First look: Fitbit expands range with Charge, pulse-monitoring Charge HR, GPS-enabled Surge

Posted:
in iPhone edited January 2015
Fitbit introduced its latest fitness tracking devices at CES in the Charge, heart rate-sensing Charge HR band and Surge "fitness super watch," the latter of which features standalone GPS tracking capabilities.




Adding to an arsenal of quantified self accessories, Fitbit debuted a few new products for 2015, including the Bluetooth-connected Charge, pulse-monitoring Charge HR and advanced Surge smartwatch, which tacks GPS tracking functions to the list of supported functions.

Charge is a simple looking activity band that takes after Fitbit's older Flex model, but comes with a small rectangular OLED readout for displaying device information and caller ID data from a connected smartphone.

The Charge HR model adds "PurePulse" continuous heart rate monitoring to the package to accurately track calorie burn, workout intensity and more without requiring a cumbersome chest strap.

Like past Fitbit products, Charge and Charge HR track steps, calories and distance, as well as newer metrics like floors climbed and active minutes.
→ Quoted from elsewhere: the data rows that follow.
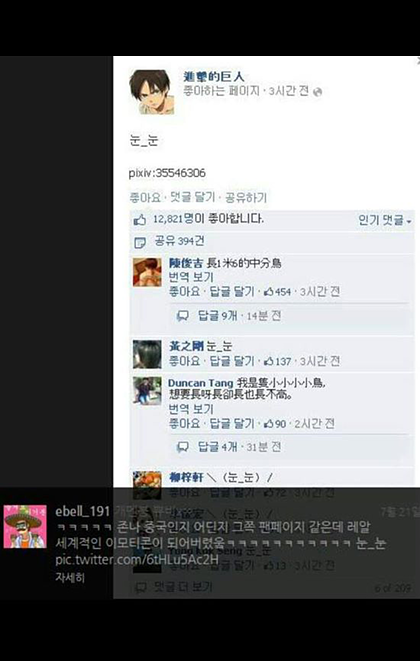
Task: Open the pic.twitter.com/6tHLu5Ac2H link
Action: tap(137, 560)
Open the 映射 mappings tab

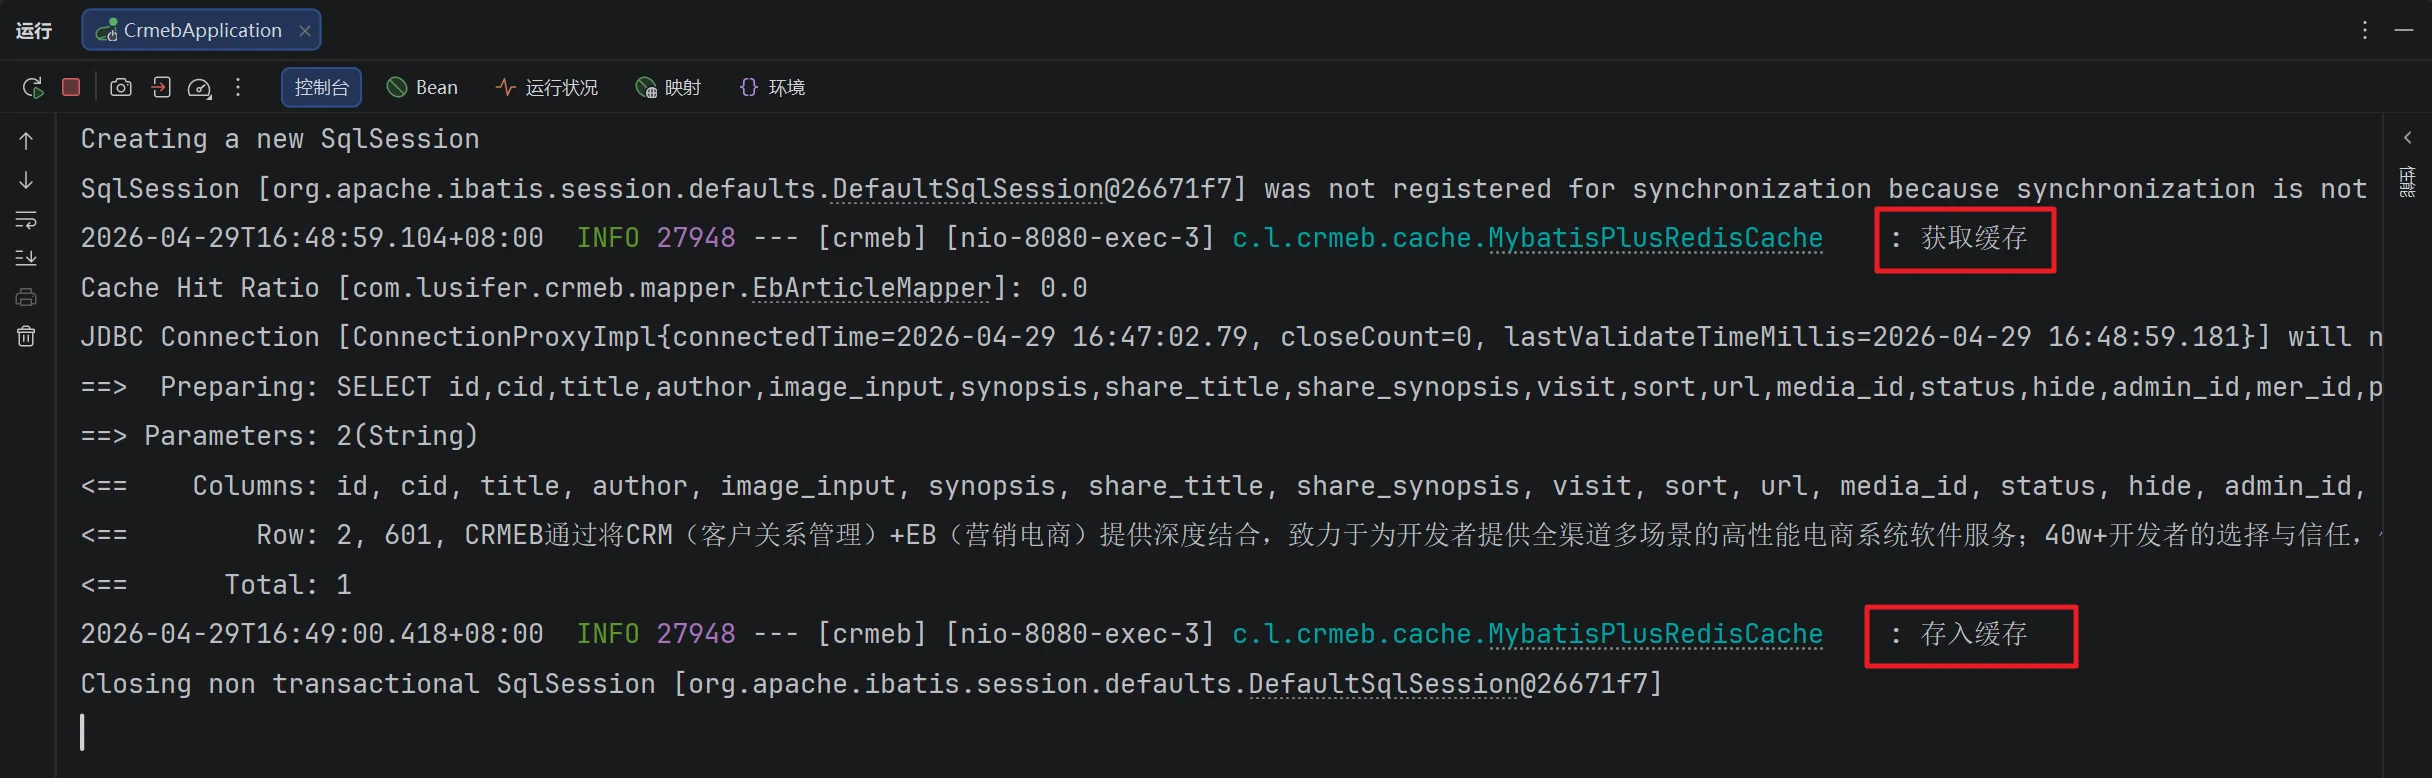coord(668,88)
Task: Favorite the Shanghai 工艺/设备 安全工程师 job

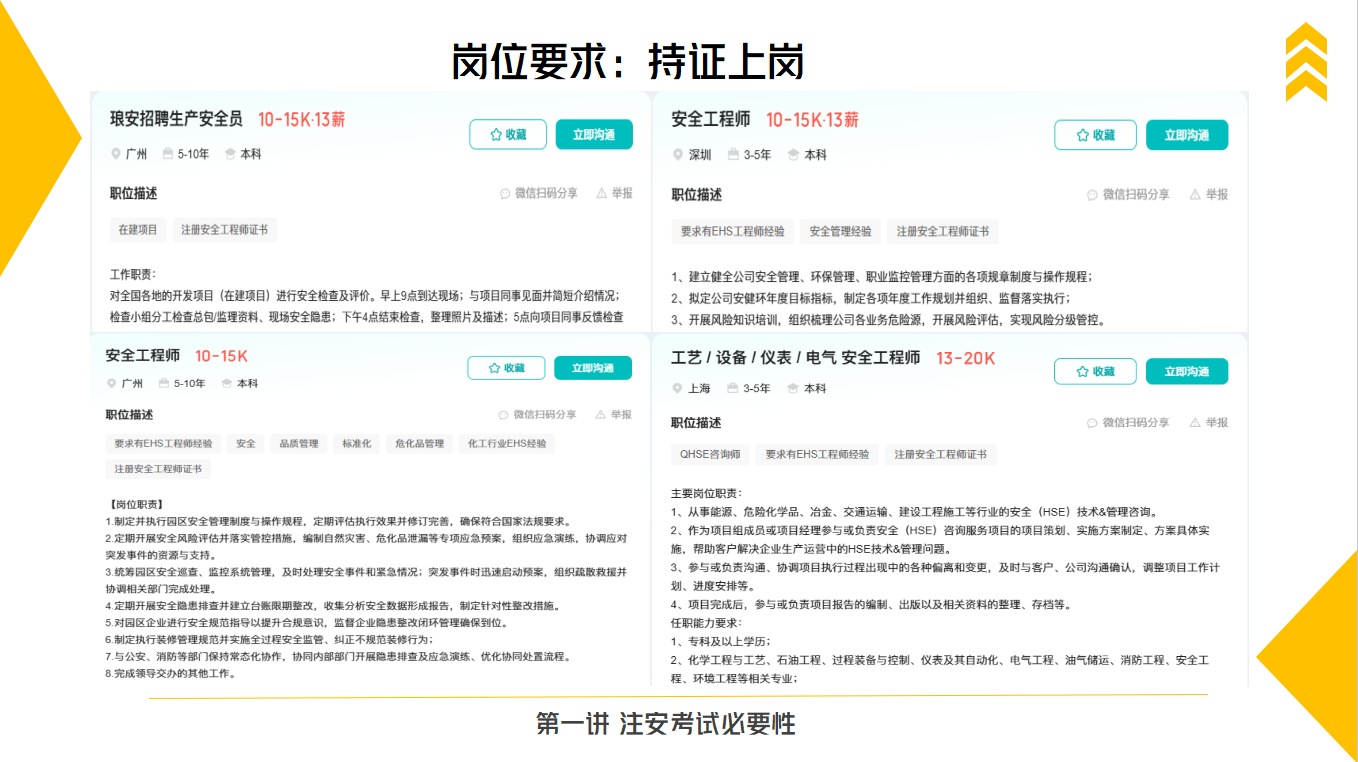Action: click(1095, 371)
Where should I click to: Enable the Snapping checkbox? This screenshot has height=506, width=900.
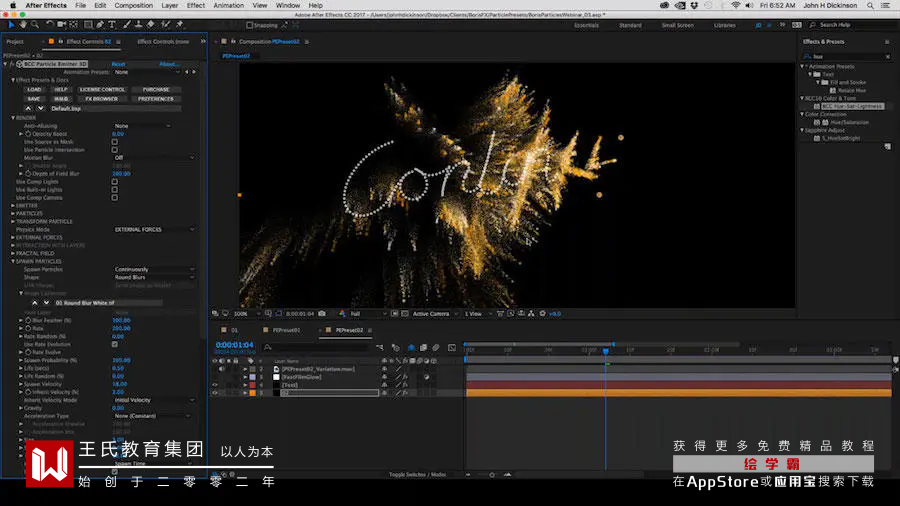[x=249, y=25]
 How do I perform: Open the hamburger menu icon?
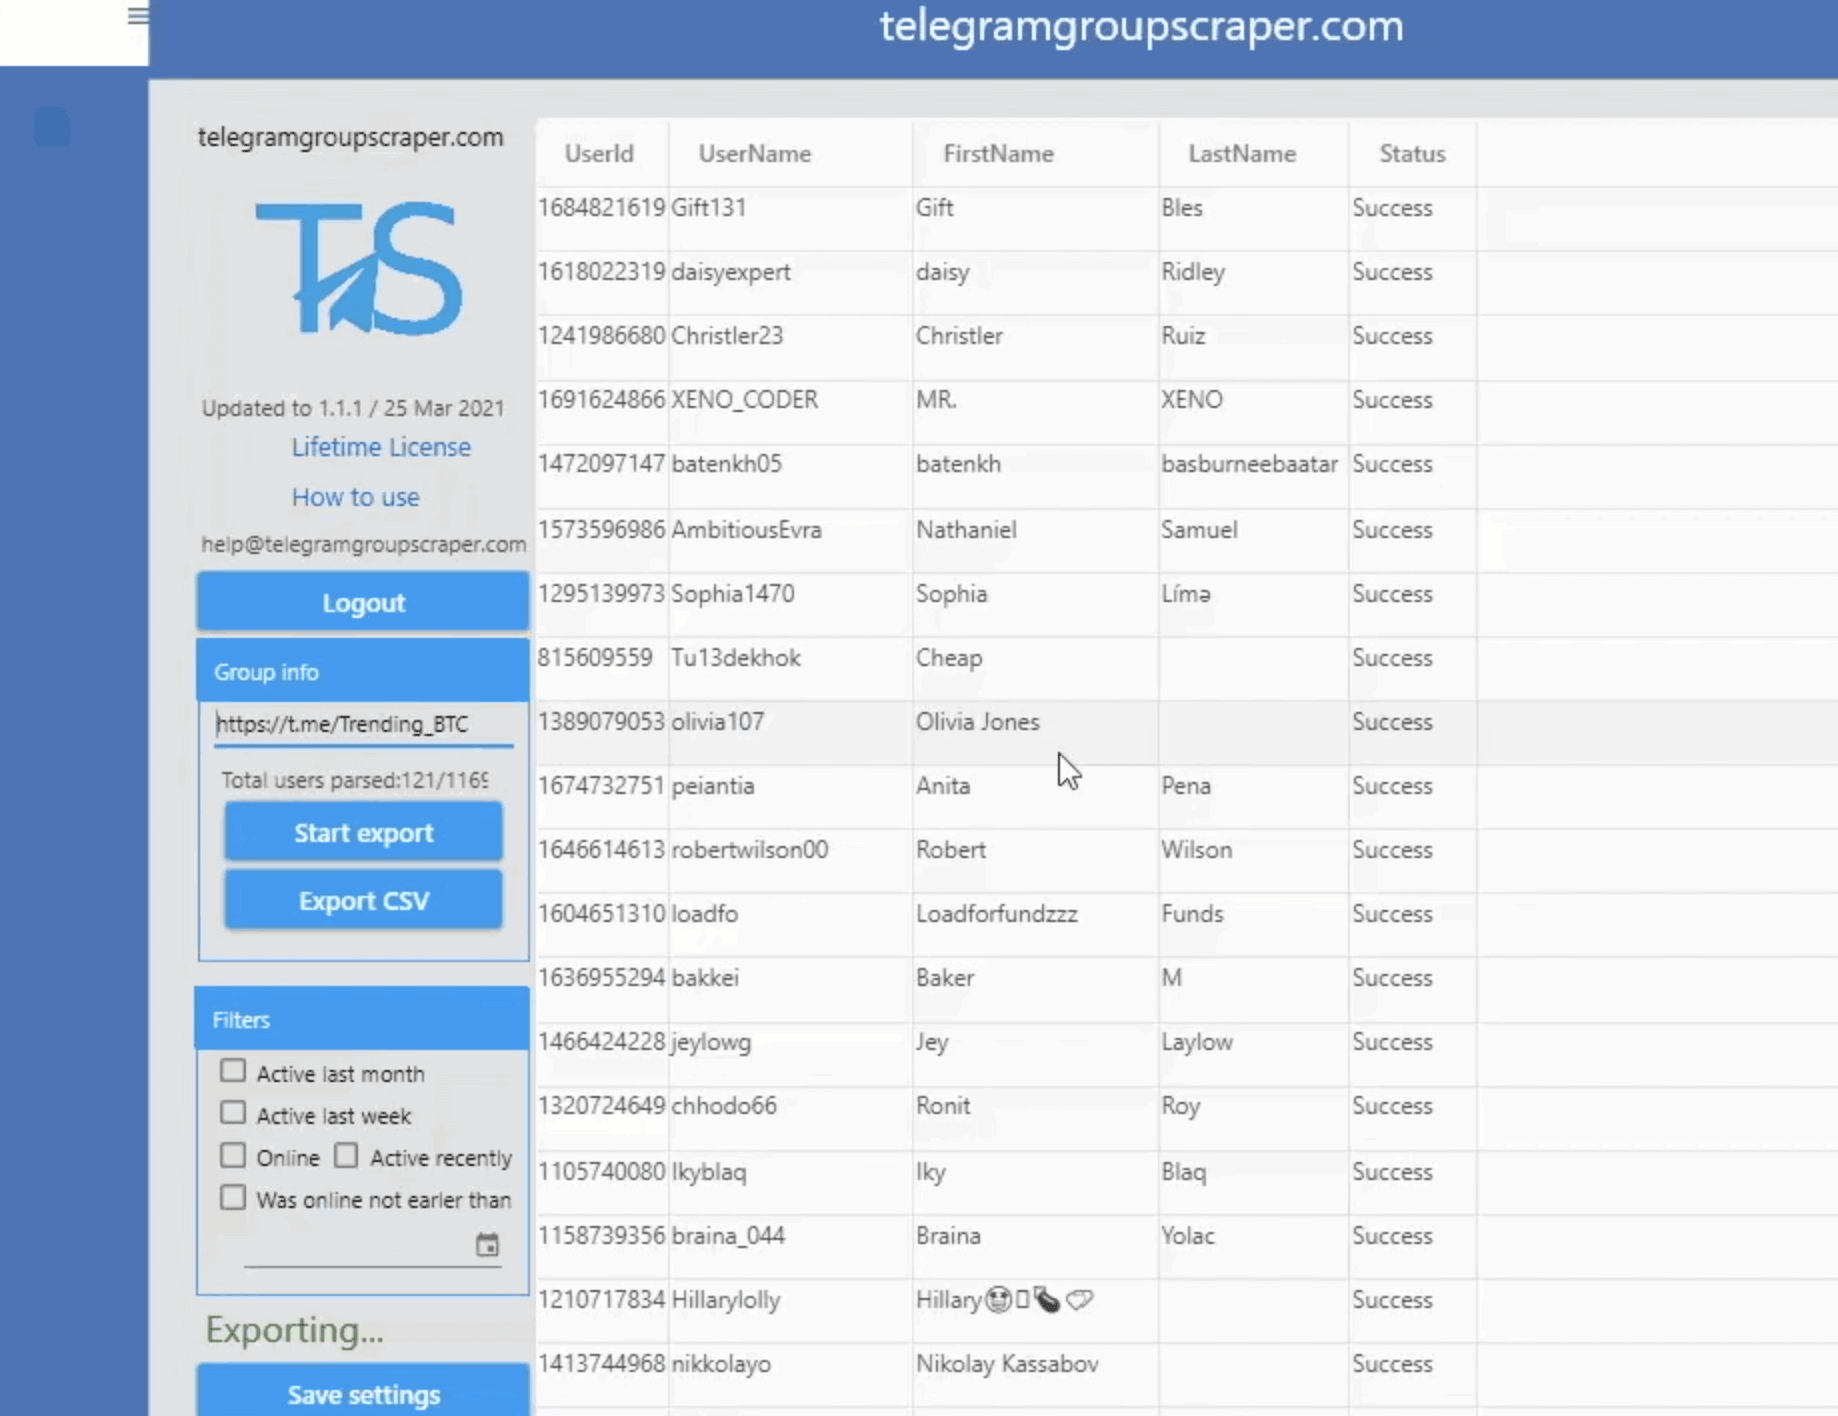(x=138, y=15)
In addition, the bands monitor sleep quality and can automatically detect when a user falls asleep.




Alongside its new activity bands, Fitbit unveiled Surge, a "fitness smartwatch" that comes equipped with a large monochrome LCD, optical heart rate monitor, ambient light sensor, altimeter and the usual assortment of motion sensors. Notably, Surge features GPS tracking for more accurate distance measurements and route plotting via iOS.

Running time, distance, pace and elevation data can be accessed on Surge's display, but the watch does not have a built-in mapping function. For that, users must sync the device with an iPhone running Fitbit's app, which takes GPS data and plots it as a route on an in-app map.

In addition to fitness tracking duties, Surge is able to connect with a user's iPhone to control music playback, check caller ID, view messages and display notifications.

Battery life is pegged at up to seven days under normal use with a charging time of one to two hours.




Unfortunately, Fitbit's new products are not compatible with Apple's HealthKit framework, meaning users are unable to upload and view data in the iOS Health app. The company told AppleInsider that it's evaluating integration with HealthKit, but has yet to decide whether the addition would benefit its customers. The main objective, Fitbit said, is to help people meet their fitness goals.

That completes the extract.